The rise of global surface temperatures slowed during the last decade. The northern hemisphere saw a spate of harsh winters. The 2012/2013 winter, for example, saw extremely cold temperatures and high snowfalls across Europe and eastern North America, and one of the driest March in Western Norway since reliable observations started around 1900. At the same time the Arctic experienced extreme warming and accelerated sea ice loss, culminating in the record-low of September 2012.
Anthropogenic global warming may explain much of the persistent changes over the northern hemisphere, but not the large year-to-year variations. Nor may it entirely explain the strong decadal fluctuations in northern hemisphere climate observed over the last century.
To what extent can climate in our region be predicted on timescales from seasons to a decade? EPOCASA’s key objective is to address this question. The project focuses on the North Atlantic Sector and the Arctic has the following specific goals:
- To improve the understanding of key mechanisms for predictability
- To develop a seasonal-to-decadal prediction system, including application of an advanced initialisation scheme
- To better quantify the contribution of internal climate dynamics and external factors in observed climate variability during the historic record
- To reduce uncertainties in future predictions (regionally and globally) through initialisation and a better representation of key processes
EPOCASA also aims to strengthen national and international cooperation.
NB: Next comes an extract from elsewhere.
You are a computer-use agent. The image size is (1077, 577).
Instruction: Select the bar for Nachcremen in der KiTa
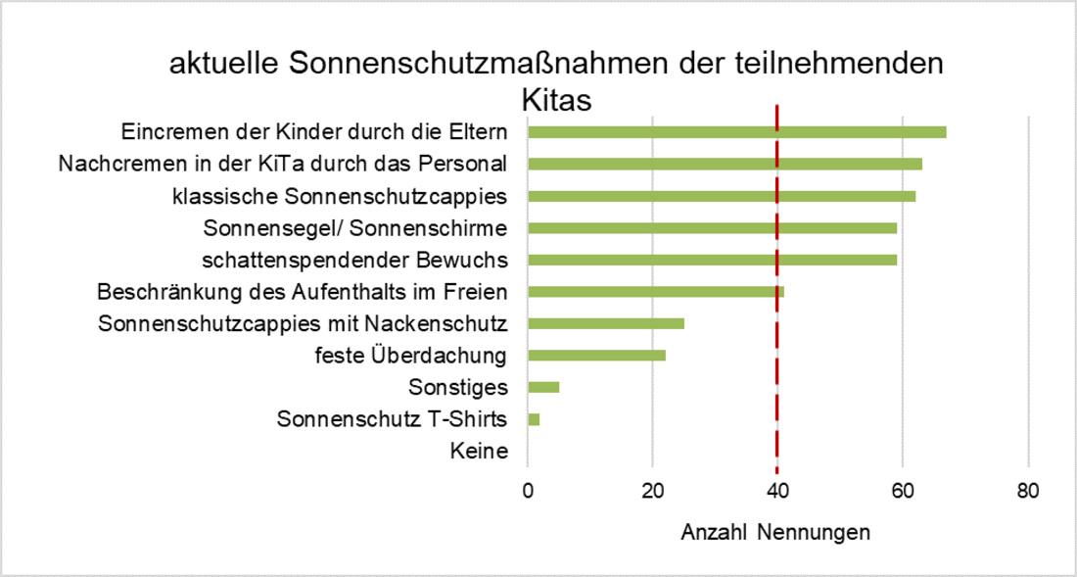[x=725, y=164]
EPOCASA will develop a dynamical climate prediction system that focuses on the North Atlantic Sector and Arctic. The system couples an advanced data assimilation method (the Ensemble Kalman Filter) to the current version of the Norwegian Earth System Model, building upon developments initiated at the Center for Climate Dynamics at the Bjerknes Center. EPOCASA will apply the prediction system to assess the extent to which the recently observed changes are predictable.
EPOCASA is motivated by several recent advances:
- The demonstration that subpolar North Atlantic sea surface temperature (SST) are predictable on seasonal-to-decadal timescales, with observed links to the Nordic Seas and Arctic
- The potential role of stratosphere-troposphere interactions in the atmospheric response to tropical and extra-tropical SST, sea ice, and snow cover variations
- The need to reduce model systematic error and develop more advanced forecast initialisation techniques.
We will analyse observations and perform extensive model simulations to assess the potential of these factors to enhance climate prediction in the region.
EPOCASA will develop the first seasonal-to-decadal climate prediction capability in Norway, paving the way for operational climate prediction that will be of direct benefit to Norwegian society and economy. Scientific research carried out in EPOCASA will furthermore lead to a deeper understanding of the factors controlling climate in our region, and its predictability on timescales from seasons to a decade.